Enterprise roots and global reach
Founded in 2005 by Aaron Levie and Dylan Smith, Box started as a consumer file-sharing platform before pivoting to serve enterprise users around 2009.
Today, it is a publicly traded company with about 2,800 employees across the United States, the United Kingdom, EMEA, and Japan. From its headquarters in Redwood City, California, Box serves clients that include many Fortune 500 companies, which have entrusted their most sensitive intellectual property and confidential information to the platform.
Despite its scale, Bhavnani described Box’s expansion model as intentionally measured.
“I don’t think we think of expansion as more people. I think we think of expansion as serving our customers better,” she said. “Every region has unique compliance and data requirements, and our job is to meet those needs.”

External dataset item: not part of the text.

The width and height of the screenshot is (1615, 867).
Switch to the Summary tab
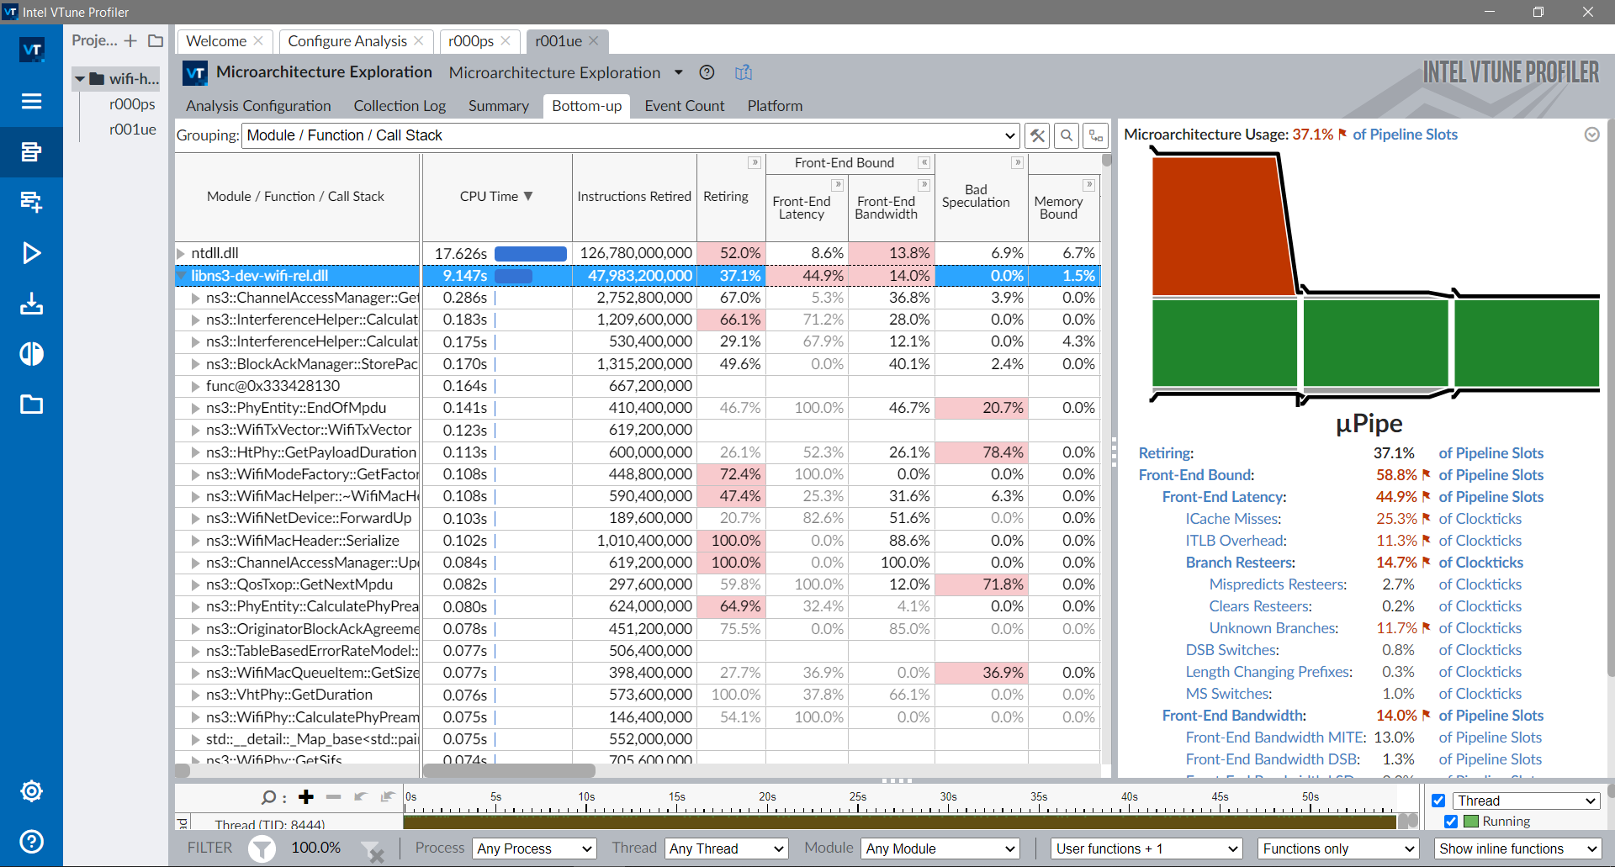coord(498,106)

The company’s long-term vision is to create an intelligent, interconnected ecosystem where AI agents collaborate across departments and systems. Using the new Box Automate and Extract frameworks, these agents can act as digital colleagues—interpreting data, launching workflows, and delivering insights instantly.
Bhavnani said the near-term focus is on interoperability across systems—citing launch partnerships for Google’s A2A framework and support for the MCP—so that agents can work with content without needing to move data out of Box.
As Bhavnani framed it, the near-term test is pragmatic: agents that stay close to the content, respect enterprise controls, and quietly make everyday work simpler without shuttling data between tools.